I will dive deeper in the system76 scheduler config soon, but not yet. it didnt improve my batterylife, however it did improved my performance without worsening y batterylife, which actually surprised me…

I don’t think that the kernel params bit will help you as much as you think they will, especially since you most likely are using an ssd, but sure and sometimes I disable powertop aswell, don’t know why you did it, but for me are usb keyboards… a pain to type sometimes.

And in my opinion you are messing too much and in too many with the governor and with the policy and profiles, and the boost… I don’t think this is a good idea, because it can lead to some unforesseen problems and conflicts, in linux everything is a file, your current freq is set through a file, and every other setting… sure it is write protected from you, but for it to change it is re-written. maybe you have something thats writting a thing and another process overwrites it…

I’m not saying it will be a problem, i’m saying it may be one. Not really about battery life, but about stability and reliability…

2 Likes

Hey Locbac, any updates? how is battery life now?

1 Like

I could probably learn a lot from the suggestions here. For now I just take a big hammer and disable nvidia dgpu entirely, as well as limit CPU_MAX_PER_ON_BAT=60 in tlp, while CPU_BOOST_ON_BAT=0 and CPU_HWP_DYN_BOOST_ON_BAT=0.

Very inelegant. Kinda works. :stuck_out_tongue:

When it comes to battery life, the only sensible thing to do is measure, measure, measure.

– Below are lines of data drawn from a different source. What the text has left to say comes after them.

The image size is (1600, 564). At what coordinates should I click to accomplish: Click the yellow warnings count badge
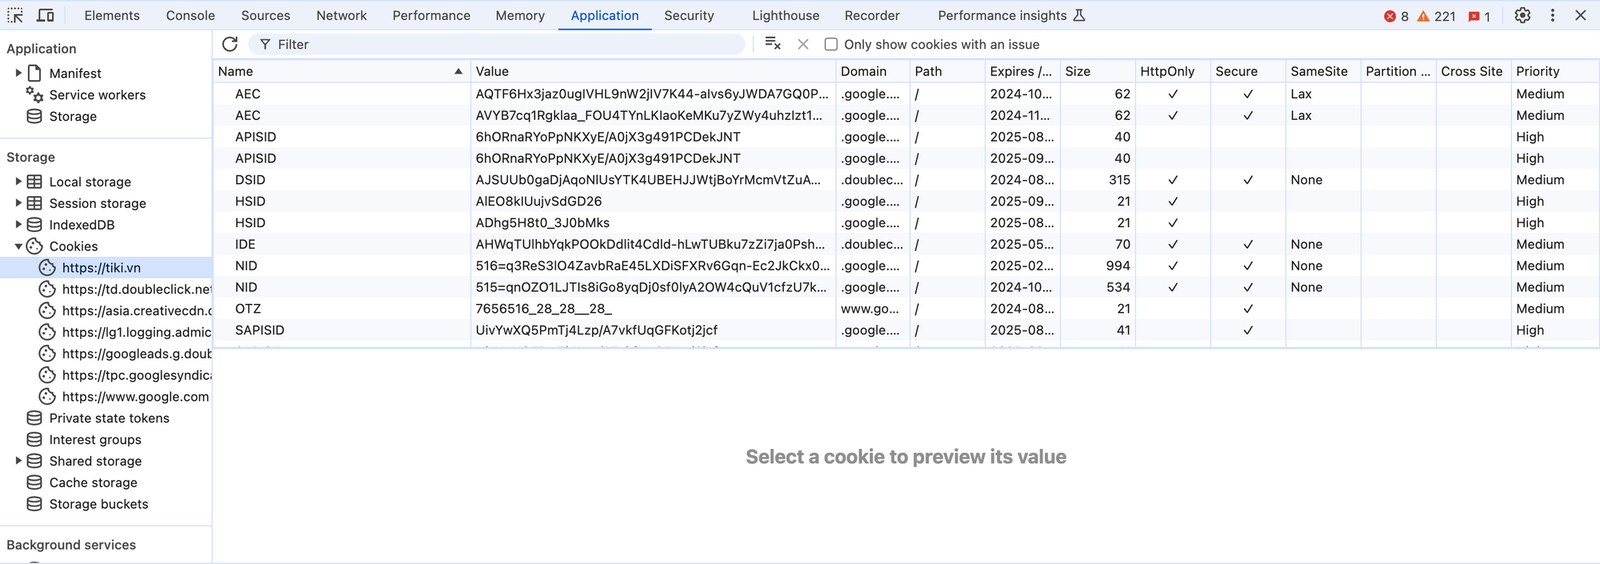[1436, 16]
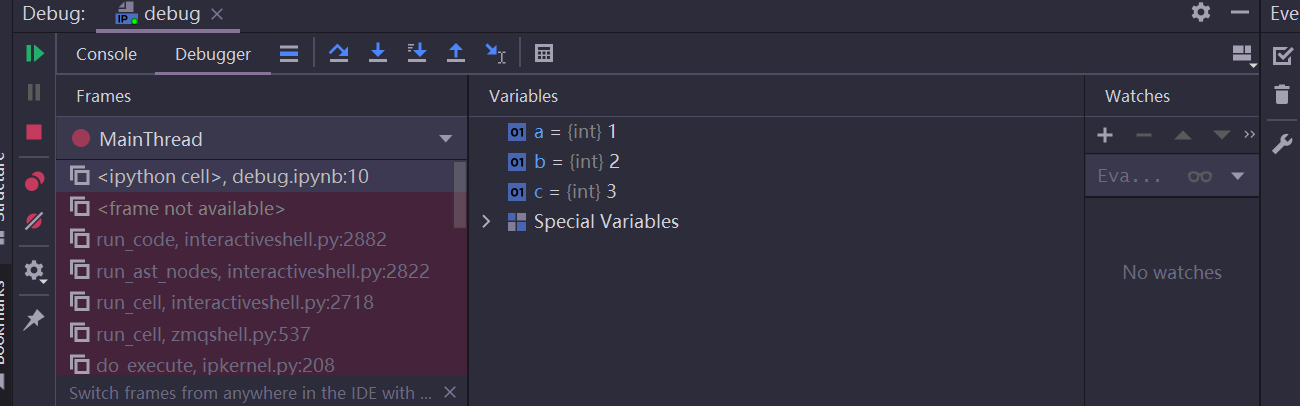The image size is (1300, 406).
Task: Click the Step Into icon
Action: pyautogui.click(x=378, y=54)
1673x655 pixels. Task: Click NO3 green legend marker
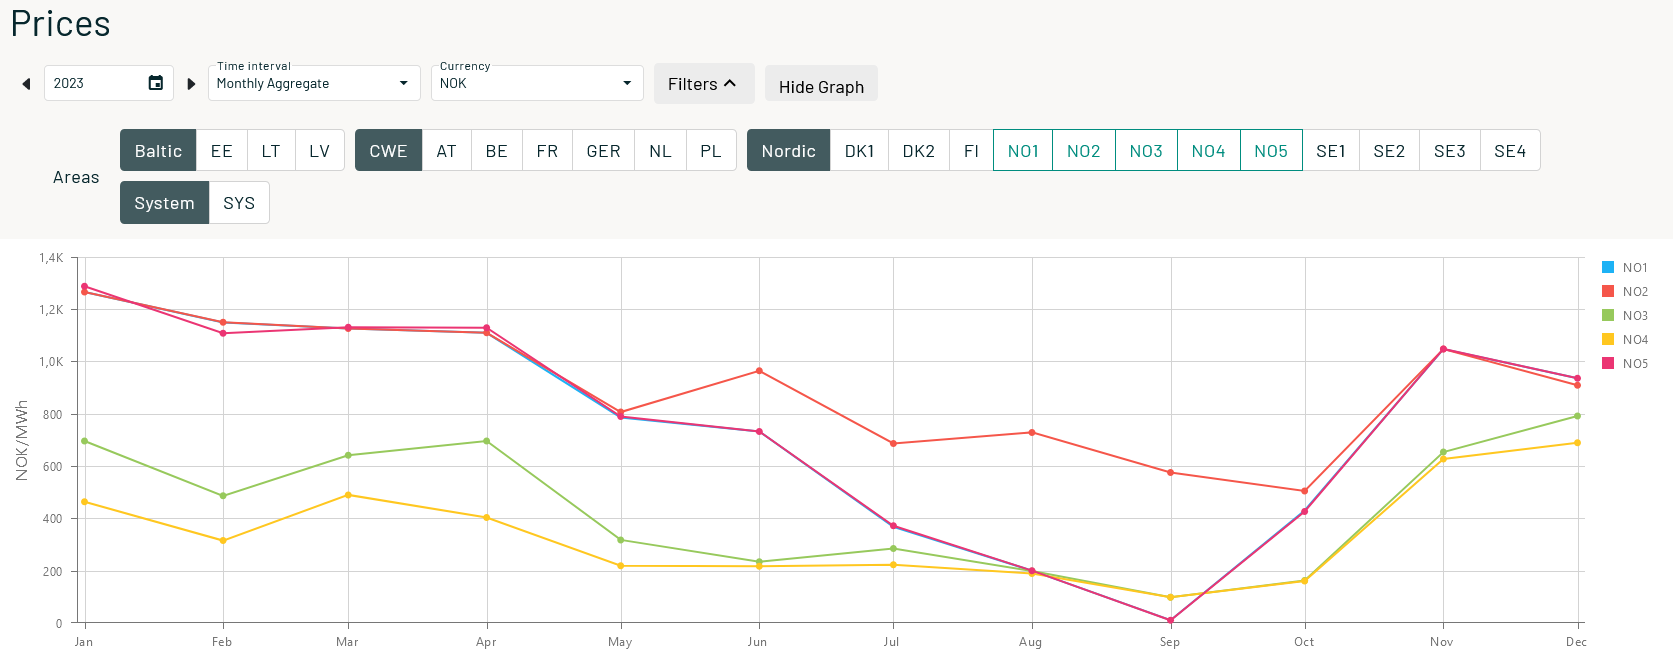click(1608, 315)
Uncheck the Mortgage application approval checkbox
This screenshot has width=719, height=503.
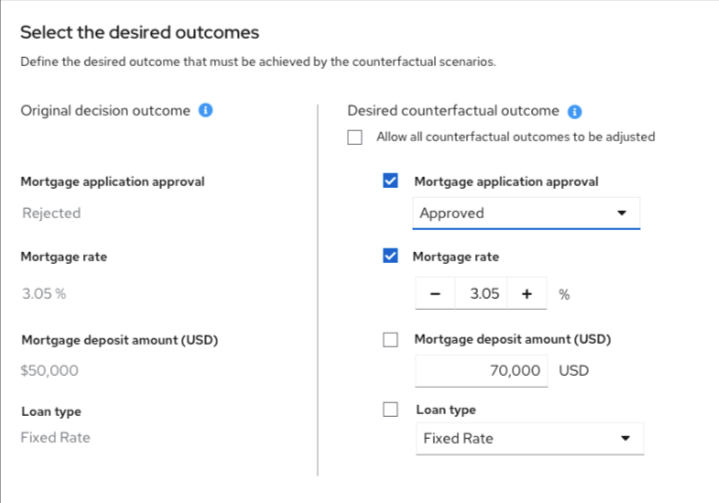tap(391, 182)
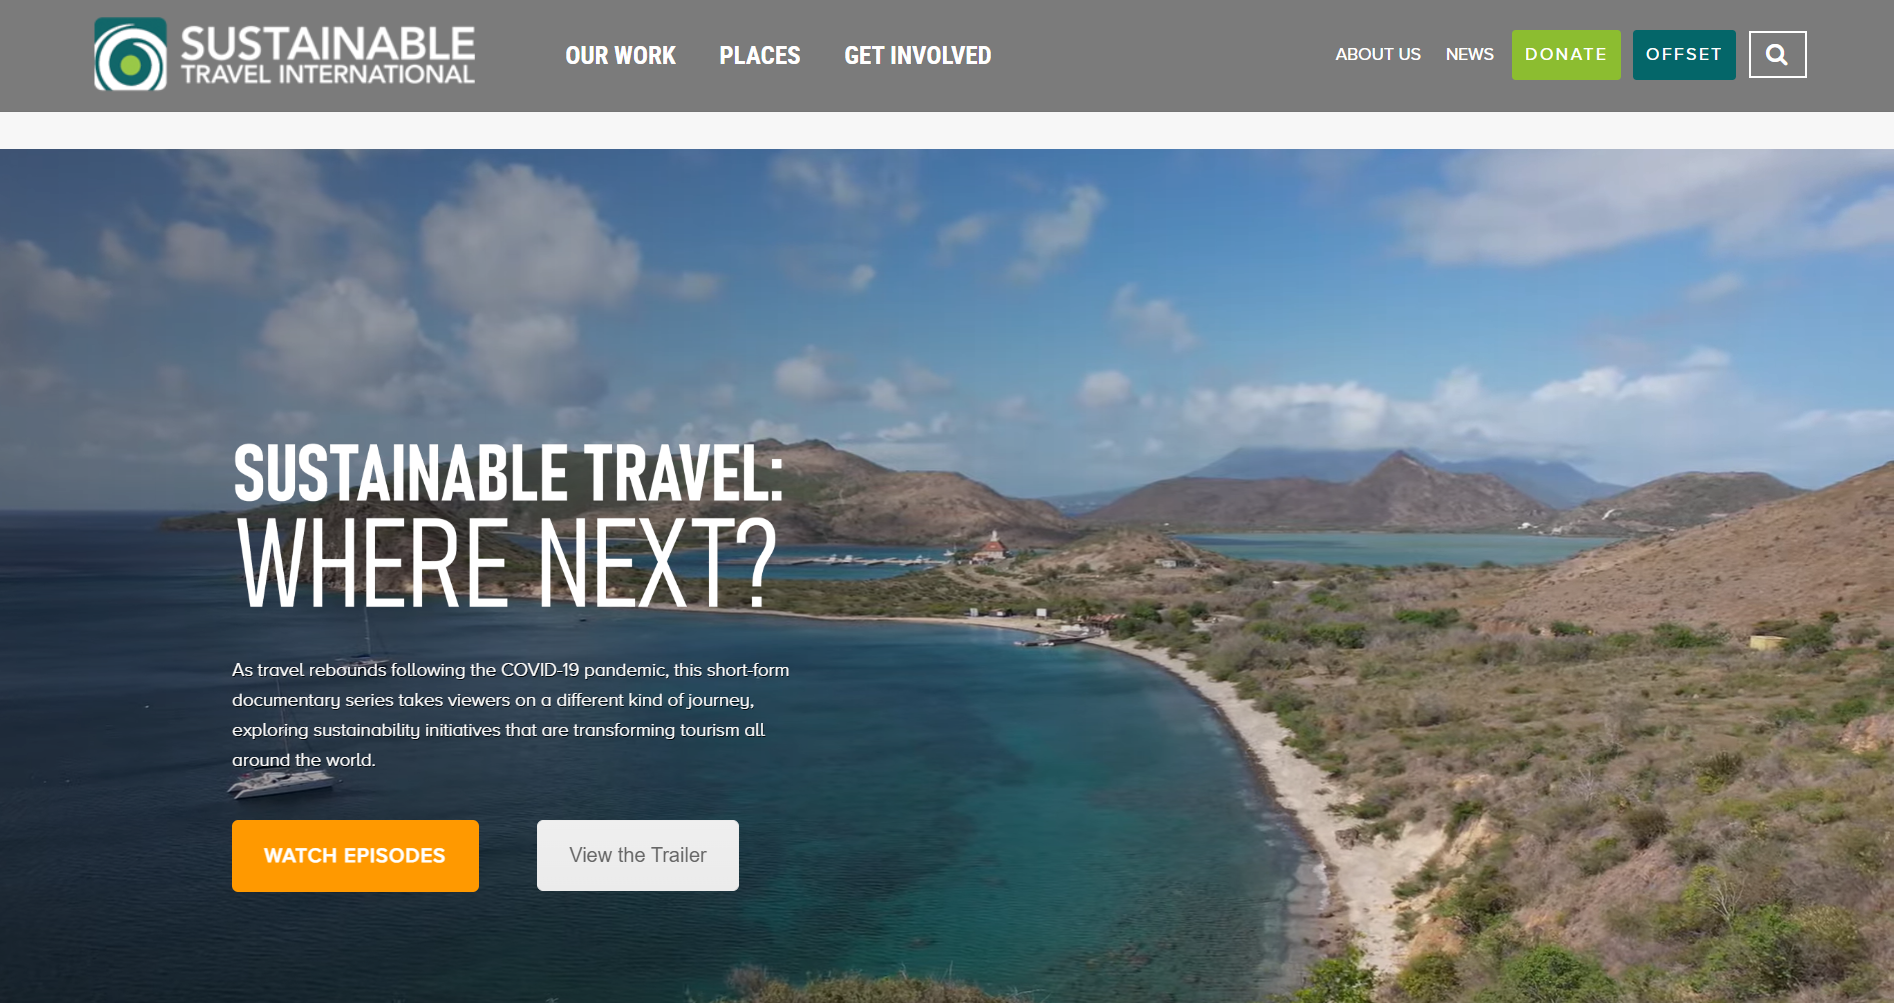Click the Sustainable Travel International swirl logo
This screenshot has width=1894, height=1003.
(131, 55)
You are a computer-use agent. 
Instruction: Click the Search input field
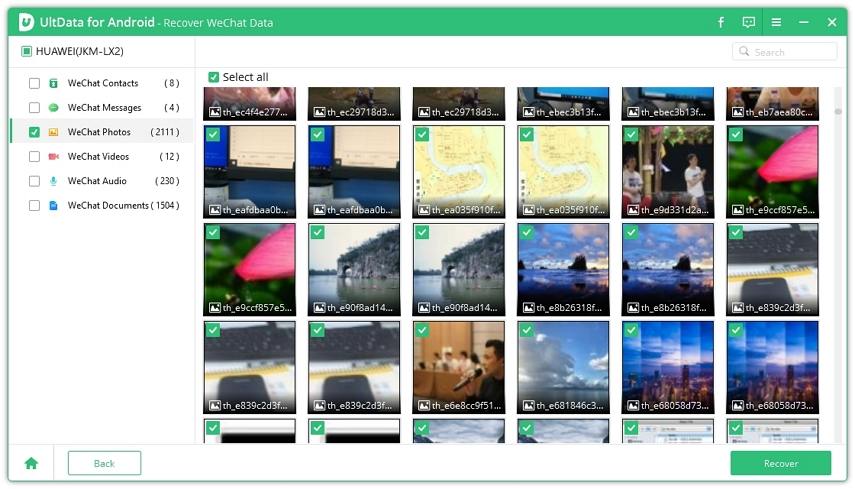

Battery life is inversely proportional to power draw. Thus, you must monitor power draw of your laptop. Some batteries’ firmware allows doing that but if yours doesn’t, you need to resort to fully charging the laptop and then using a power meter on the charger.

What you must understand going into this is that what matters most on a laptop is the idle power draw because (from the perspective of the system) your laptop will be idle most of the time.
Go measure that. It should be in the single digit watts depending on display brightness setting.

If it’s not, you must go into powertop and investigate. Both CPU and, equally important, chipset/package should be mostly in the highest C-states they can be. If they’re not, there’s something preventing them from doing so which can be a lot of things:

  • A process on your system
  • PCI
  • USB
  • SATA

These are usually the primary causes for power draw in a laptop used for light tasks.

Powertop allows you to toggle power management for each individual device. Go enable it on a few of them, measure again and look at C-states again until your CPU and package mostly reside in the highest C-states. (You have to look up how high your platform can go, it often shows more than there actually are.)

Once you have identified which ones cause the low C-states, TLP can be configured to enable power management on them automatically.

Next get rid of scheduler tweaks, governors or disabling turbo. They’re usually ineffective at achieving good battery life. Use the default scheduler with either schedutil or performance governor and keep turbo on.

Next, you need to figure out whether you even want to control power draw under load because, as I said, most of the power draw usually happens at idle, not under load.
If you do want to limit how much power your CPU draws under load, the tool to use is power limits: Your CPU’s firmware can directly control the CPU’s power draw; you only need to tell it to. Tools like undervolt can set PL1 and PL2 aswell as their durations to whatever you like.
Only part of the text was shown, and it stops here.